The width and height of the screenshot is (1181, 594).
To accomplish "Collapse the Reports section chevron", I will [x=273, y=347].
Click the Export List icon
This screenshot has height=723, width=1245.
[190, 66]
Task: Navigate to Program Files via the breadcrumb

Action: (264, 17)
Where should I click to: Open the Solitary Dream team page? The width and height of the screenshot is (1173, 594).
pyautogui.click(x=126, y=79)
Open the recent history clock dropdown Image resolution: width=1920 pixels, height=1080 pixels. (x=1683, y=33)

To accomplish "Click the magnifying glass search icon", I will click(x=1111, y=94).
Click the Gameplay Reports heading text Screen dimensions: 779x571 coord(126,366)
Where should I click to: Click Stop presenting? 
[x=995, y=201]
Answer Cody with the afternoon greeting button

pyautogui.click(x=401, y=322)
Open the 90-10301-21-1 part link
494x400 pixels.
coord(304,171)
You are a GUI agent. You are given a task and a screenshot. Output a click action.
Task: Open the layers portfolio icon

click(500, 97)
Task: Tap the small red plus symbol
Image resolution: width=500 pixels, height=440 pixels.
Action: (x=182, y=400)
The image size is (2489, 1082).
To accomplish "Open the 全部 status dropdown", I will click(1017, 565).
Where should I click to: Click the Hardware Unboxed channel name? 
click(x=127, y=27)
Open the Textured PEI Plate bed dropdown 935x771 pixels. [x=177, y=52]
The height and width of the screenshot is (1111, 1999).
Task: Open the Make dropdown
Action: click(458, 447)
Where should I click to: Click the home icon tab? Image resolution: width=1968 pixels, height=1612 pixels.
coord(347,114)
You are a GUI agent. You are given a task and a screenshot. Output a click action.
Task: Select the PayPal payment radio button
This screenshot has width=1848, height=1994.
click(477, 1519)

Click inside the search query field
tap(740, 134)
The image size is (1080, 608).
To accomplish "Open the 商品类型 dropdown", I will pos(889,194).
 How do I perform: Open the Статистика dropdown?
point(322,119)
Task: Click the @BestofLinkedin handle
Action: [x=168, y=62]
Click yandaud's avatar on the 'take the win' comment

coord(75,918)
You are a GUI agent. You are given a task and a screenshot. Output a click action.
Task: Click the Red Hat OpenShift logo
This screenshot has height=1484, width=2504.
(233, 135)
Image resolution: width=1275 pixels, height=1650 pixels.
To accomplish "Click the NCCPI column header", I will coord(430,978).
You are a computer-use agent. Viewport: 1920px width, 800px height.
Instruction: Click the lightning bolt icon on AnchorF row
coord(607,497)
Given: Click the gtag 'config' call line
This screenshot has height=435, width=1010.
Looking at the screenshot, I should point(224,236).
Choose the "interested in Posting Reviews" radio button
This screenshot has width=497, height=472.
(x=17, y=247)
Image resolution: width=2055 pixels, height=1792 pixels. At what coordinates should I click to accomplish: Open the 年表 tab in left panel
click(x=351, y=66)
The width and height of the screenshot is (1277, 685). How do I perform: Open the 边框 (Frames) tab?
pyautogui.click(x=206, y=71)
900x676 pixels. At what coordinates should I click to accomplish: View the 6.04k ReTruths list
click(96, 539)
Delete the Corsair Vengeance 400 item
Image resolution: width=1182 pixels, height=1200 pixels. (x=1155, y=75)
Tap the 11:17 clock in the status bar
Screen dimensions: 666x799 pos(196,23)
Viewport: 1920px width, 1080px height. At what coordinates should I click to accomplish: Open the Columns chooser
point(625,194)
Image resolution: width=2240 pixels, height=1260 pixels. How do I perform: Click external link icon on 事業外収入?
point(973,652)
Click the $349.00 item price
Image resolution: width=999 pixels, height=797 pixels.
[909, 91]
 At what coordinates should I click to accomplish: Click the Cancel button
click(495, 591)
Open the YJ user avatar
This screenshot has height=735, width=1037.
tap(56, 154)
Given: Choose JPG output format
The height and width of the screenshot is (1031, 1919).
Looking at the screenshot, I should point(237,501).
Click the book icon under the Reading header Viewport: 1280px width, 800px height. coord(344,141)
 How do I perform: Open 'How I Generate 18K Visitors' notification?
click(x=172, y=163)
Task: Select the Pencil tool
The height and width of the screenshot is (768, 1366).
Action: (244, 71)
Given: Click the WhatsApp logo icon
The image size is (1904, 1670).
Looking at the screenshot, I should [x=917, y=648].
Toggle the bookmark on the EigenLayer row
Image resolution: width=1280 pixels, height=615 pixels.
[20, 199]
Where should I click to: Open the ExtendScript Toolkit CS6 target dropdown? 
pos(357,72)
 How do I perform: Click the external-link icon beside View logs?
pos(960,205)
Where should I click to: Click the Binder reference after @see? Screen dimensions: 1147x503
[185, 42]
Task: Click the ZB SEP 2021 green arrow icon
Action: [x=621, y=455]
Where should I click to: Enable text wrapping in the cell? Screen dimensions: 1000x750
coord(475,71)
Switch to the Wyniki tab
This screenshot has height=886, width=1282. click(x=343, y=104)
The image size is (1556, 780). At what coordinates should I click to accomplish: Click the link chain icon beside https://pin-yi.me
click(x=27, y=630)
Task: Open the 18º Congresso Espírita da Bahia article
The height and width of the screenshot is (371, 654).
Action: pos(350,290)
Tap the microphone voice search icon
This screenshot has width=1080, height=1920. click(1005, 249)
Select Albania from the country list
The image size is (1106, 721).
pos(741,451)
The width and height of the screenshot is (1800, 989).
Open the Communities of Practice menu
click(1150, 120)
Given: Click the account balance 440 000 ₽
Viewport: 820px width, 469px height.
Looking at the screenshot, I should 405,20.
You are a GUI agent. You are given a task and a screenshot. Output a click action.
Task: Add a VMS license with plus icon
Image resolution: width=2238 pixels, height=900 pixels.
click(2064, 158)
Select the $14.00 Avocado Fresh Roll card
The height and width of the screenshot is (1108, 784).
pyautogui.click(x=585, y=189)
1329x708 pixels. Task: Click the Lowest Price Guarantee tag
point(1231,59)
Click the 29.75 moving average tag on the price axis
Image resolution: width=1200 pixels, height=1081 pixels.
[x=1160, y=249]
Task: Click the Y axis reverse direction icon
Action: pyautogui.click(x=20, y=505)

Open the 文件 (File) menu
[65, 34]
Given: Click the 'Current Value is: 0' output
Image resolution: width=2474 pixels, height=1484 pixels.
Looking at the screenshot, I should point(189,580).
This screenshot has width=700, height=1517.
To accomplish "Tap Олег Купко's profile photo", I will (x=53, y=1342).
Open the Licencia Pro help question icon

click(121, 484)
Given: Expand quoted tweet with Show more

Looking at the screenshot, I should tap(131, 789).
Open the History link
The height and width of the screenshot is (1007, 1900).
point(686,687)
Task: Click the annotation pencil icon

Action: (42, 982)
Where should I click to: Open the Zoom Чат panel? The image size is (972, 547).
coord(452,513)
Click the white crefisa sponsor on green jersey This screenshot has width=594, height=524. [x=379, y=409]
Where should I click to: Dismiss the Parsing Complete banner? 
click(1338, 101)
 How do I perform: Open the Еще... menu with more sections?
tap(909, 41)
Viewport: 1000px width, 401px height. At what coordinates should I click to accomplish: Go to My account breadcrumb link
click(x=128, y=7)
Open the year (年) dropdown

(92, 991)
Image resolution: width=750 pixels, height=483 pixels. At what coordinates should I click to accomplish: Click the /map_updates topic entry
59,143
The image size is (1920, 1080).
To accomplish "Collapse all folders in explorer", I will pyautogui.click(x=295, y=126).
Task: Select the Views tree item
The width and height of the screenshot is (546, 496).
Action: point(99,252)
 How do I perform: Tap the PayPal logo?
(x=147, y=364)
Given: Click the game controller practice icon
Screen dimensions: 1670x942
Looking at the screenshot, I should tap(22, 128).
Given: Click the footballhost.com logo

┄┄┄┄┄┄┄┄┄┄┄┄┄┄┄┄┄┄┄┄

## Exercise aim
Lay out the lines as a two-column CSV with the headers input and output. Begin at the first line and stop after the line containing "pyautogui.click(x=126, y=79)". Give one row for each text and its answer, put each field in quotation marks, and turn any line breaks inside a field into spaces.

## Response to this exercise
input,output
"The width and height of the screenshot is (1181, 594). To accomplish ""Collapse the Reports section chevron"",","I will [x=273, y=347]."
"Click the Export List icon This screenshot has height=723, width=1245.","[190, 66]"
"Task: Navigate to Program Files via the breadcrumb","Action: (264, 17)"
"Where should I click to: Open the Solitary Dream team page? The width and height of the screenshot is (1173, 594).","pyautogui.click(x=126, y=79)"